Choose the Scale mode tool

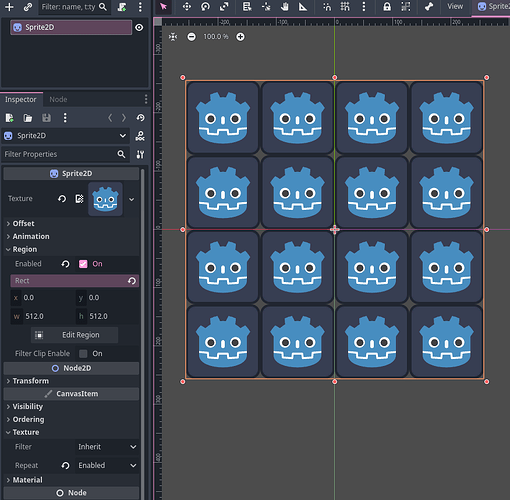pos(224,7)
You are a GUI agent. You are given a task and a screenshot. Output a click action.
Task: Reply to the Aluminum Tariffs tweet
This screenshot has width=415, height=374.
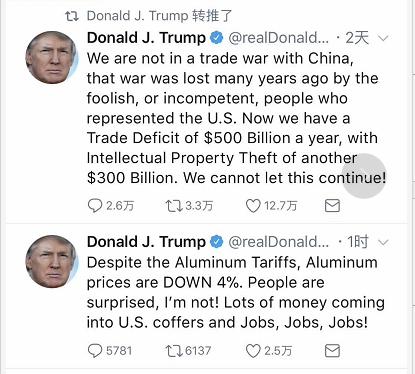[95, 351]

WORK ITEM = Repeat the entries above exactly as written, but not their pictures.

EXERCISE OUTPUT =
Choose the Scale mode tool

pos(224,7)
You are a GUI agent. You are given a task and a screenshot. Output a click action.
Task: Reply to the Aluminum Tariffs tweet
This screenshot has width=415, height=374.
[95, 351]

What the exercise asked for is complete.